### Passage
------------

Along with these increased activities, there is also an increased chance of getting injured, regardless of your age.
Dr. Rodney Wong, is an Orthopaedic Surgeon who specializes in Orthopaedic Sports Medicine at El Camino Hospital and he recommends taking a few simple steps to prevent injuries like broken bones, sprains and torn muscles this summer while still doing the activities we enjoy.
- Trampolines – Don’t leave children unsupervised around a trampoline. Make sure everything is cleared off the trampoline such as toys, before anyone gets on it and allow only one child to jump on the trampoline at a time. Keep pets away from the area and don’t allow anyone to do flips or tricks on the trampoline.
- Playground Equipment – Climbing structures, monkey bars and slides are where most accidents occur and fractures are the most common injury. Inspect the playground before allowing children to play and make sure there is good cushioning below the equipment such as bark or a rubberized material.

------------

### Assigned task
Copy the summer injury-prevention text above word for word, starting at the words "Dr. Rodney Wong, is" and stopping after "on the trampoline.".

### Available data
------------

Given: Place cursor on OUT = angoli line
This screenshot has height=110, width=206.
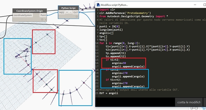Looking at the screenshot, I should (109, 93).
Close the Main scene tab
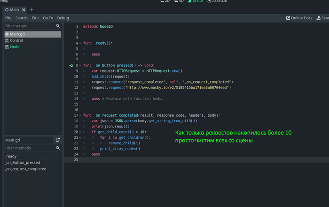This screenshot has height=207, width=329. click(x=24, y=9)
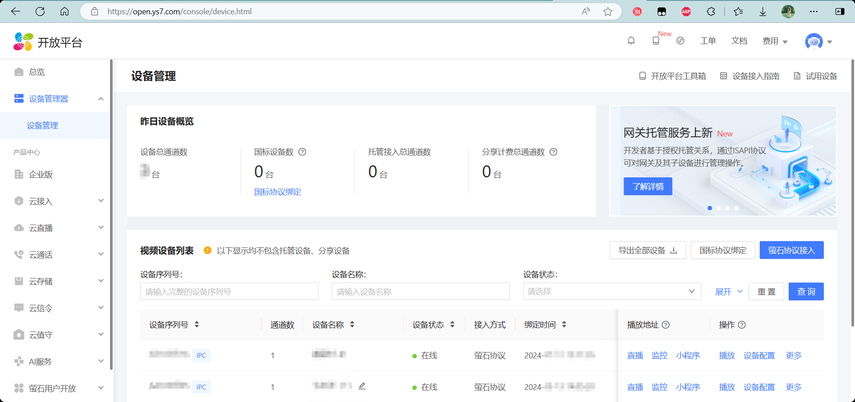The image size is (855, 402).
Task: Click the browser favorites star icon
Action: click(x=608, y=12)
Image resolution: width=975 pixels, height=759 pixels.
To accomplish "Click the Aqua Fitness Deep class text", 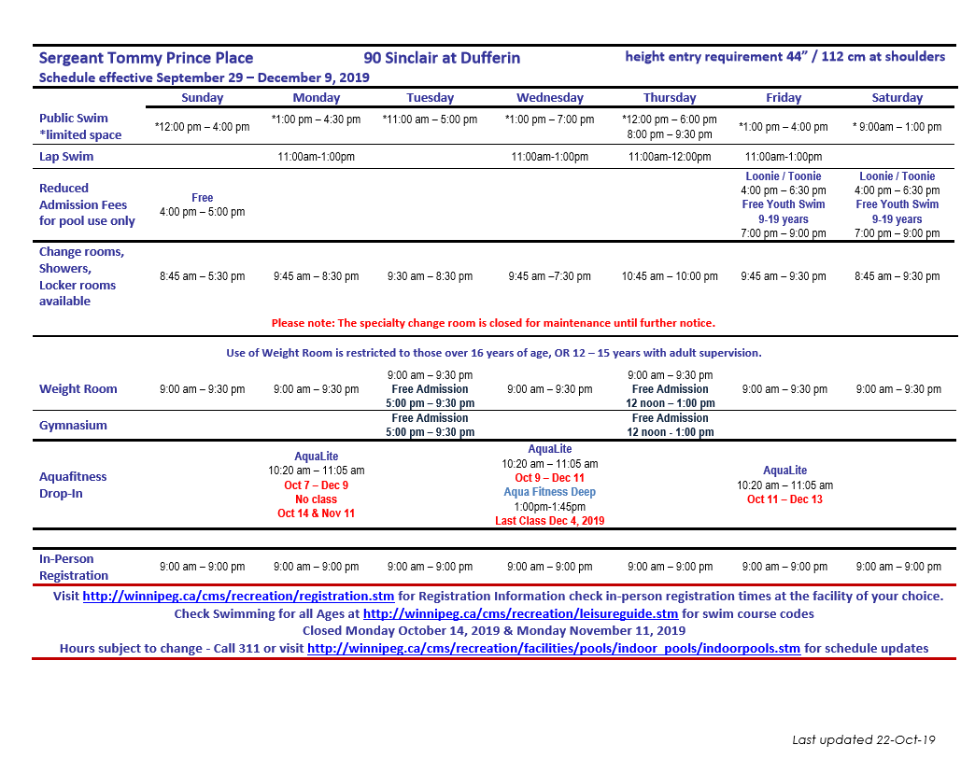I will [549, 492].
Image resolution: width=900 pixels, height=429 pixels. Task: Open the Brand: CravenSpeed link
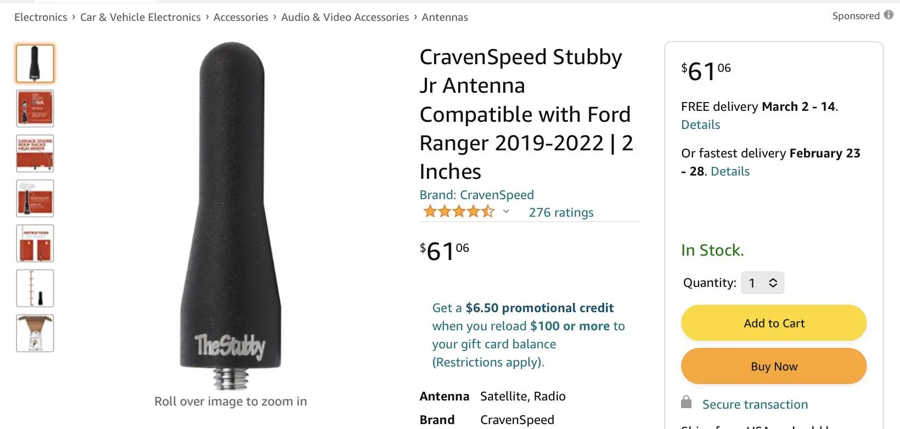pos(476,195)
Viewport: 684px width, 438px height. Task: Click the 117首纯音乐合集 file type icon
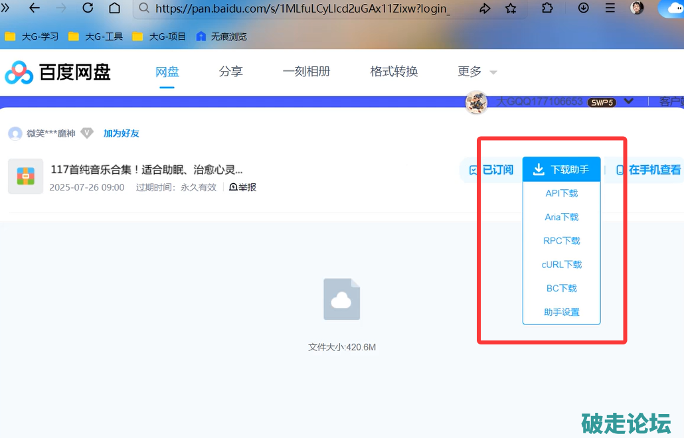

------------

### Task output
Dr. Rodney Wong, is an Orthopaedic Surgeon who specializes in Orthopaedic Sports Medicine at El Camino Hospital and he recommends taking a few simple steps to prevent injuries like broken bones, sprains and torn muscles this summer while still doing the activities we enjoy.
- Trampolines – Don’t leave children unsupervised around a trampoline. Make sure everything is cleared off the trampoline such as toys, before anyone gets on it and allow only one child to jump on the trampoline at a time. Keep pets away from the area and don’t allow anyone to do flips or tricks on the trampoline.